Новому осмыслению начало подвергаться и такое, казалось бы, «железобетонное» положение марксизма-ленинизма, как неизбежность циклических кризисов при капитализме, разрушающих производительные силы и отбрасывающих все общество назад. Этому противопоставлялось в виде несомненного преимущества бескризисное развитие при социализме. Вместе с тем становилось все очевиднее, что, во-первых, циклические кризисы в капиталистических странах теряли свою первоначальную остроту, видоизменялся сам цикл и, во-вторых, именно на время спада производства приходилась наиболее активная фаза его структурной перестройки в пользу наукоемких направлений и его модернизации, что позволяло делать очередной рывок.
Переосмысливалось отношение и к структурным кризисам капитализма. Я выступил с докладом на ученом совете ИМЭМО по энергетическому кризису, разразившемуся в середине 70-х годов. Стремился не только показать неизбежность его развития, но и способность капиталистических стран справиться с кризисом, возникшим после того, как энергетическая составляющая стоимости продукции и услуг взлетела чуть ли не до небес.
На Западе действительно успешно отреагировали на кризис, начиная с экономии энергии, но не в банальном понимании этого, а целенаправленно изготавливая изделия, орудия и средства производства, потребляющие значительно меньше энергии, а также развивая новые «нетрадиционные» источники энергии.
Вместо того чтобы действовать так, как на Западе, адаптируя к новым условиям все свое хозяйственное развитие, мы сделали ставку на то, чтобы получить в этих условиях максимальную выгоду от увеличения экспорта нефти и других энергоносителей, а на вырученные средства закупали, увы, далеко не высокотехнологичное оборудование.
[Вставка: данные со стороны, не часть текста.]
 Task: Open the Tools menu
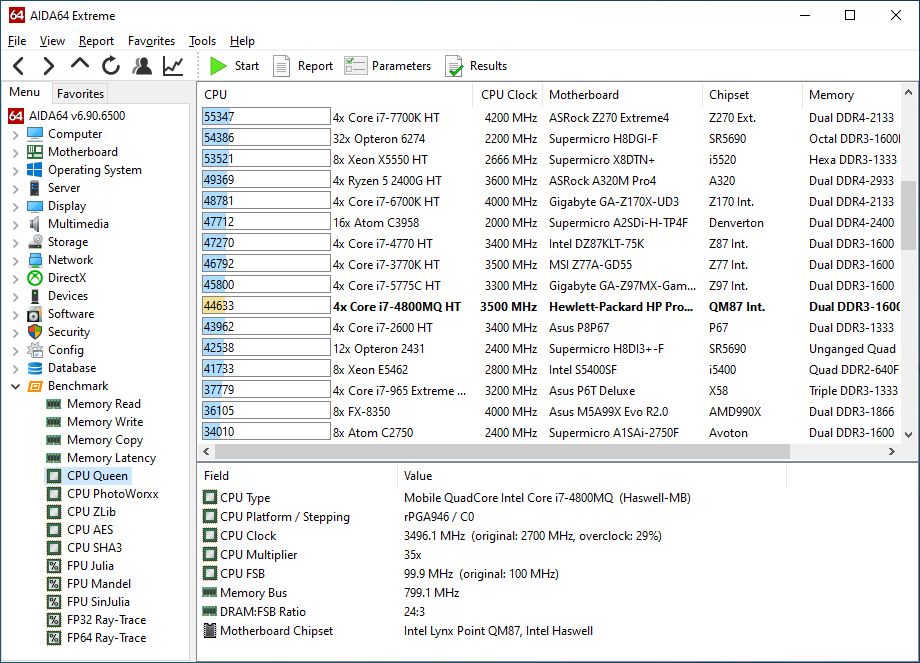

К чему это в конце концов привело – хорошо известно.
Но самым главным препятствием, мешавшим реальному представлению об окружавшей нас действительности, было, пожалуй, отрицание конвергенции, то есть взаимовлияния двух систем – социалистической и капиталистической. Защита понятия конвергенции считалась полным отступничеством от марксизма-ленинизма. Впервые Ленин, а затем, в гораздо более отчетливой форме, Сталин утверждали, что, в отличие от всех других исторических формаций, социализм, как таковой, не возникает в недрах предшествовавшего ему капитализма. Материально – заводы, рудники, города, сельскохозяйственные угодья – да, это достается по наследству. Но ни одного элемента, составляющего отношения к производительным силам. Отсюда и «весь мир насилья мы разрушим до основанья, а затем (лишь после полного разрушения. – Е. П.) мы наш, мы новый мир построим».
Отрицание конвергенции не укладывалось даже в систему самих марксистско-ленинских идеологических представлений, но это мало кого волновало. Утверждали же, что социализм оказывает влияние на все мировое развитие. Если так, то как можно абстрагироваться от того, что он влияет на капитализм, видоизменяя его хотя бы в определенных пределах? Но от признания этого – один шаг до признания и обратного воздействия. Открытых шагов ни в одном, ни в другом направлении сделано не было.
Но косвенное согласие с тезисом о взаимовлиянии двух систем содержалось во многих экономических работах академических институтов и в меньшей степени – в работах высших учебных заведений. Главный вывод, который отстаивали мы, состоял в тезисе о совместимости социализма с рынком, рыночными отношениями. По этому вопросу ученые ИМЭМО, ЦЭМИ, Института экономики и некоторых других «наглухо» разошлись со многими обществоведами, преподавателями политэкономии[7]. Сама жизнь подталкивала к этому выводу. Здесь сказывалось большое влияние практики, которая демонстрировала ряд преимуществ рыночных отношений.
Что касается влияния социализма на капитализм, то без понимания этого трудно объяснить те изменения, которые произошли в капиталистическом мире, особенно после Великой депрессии 1929–1930 годов.
В этом вопросе я разделяю взгляды Г.Х. Попова, изложенные в его интересной книге «Будет ли у России второе тысячелетие». Я так же, как и он, считаю, что в применении к сегодняшнему дню нет никаких оснований оперировать такими категориями, как социализм и капитализм. В чистом виде их попросту нет.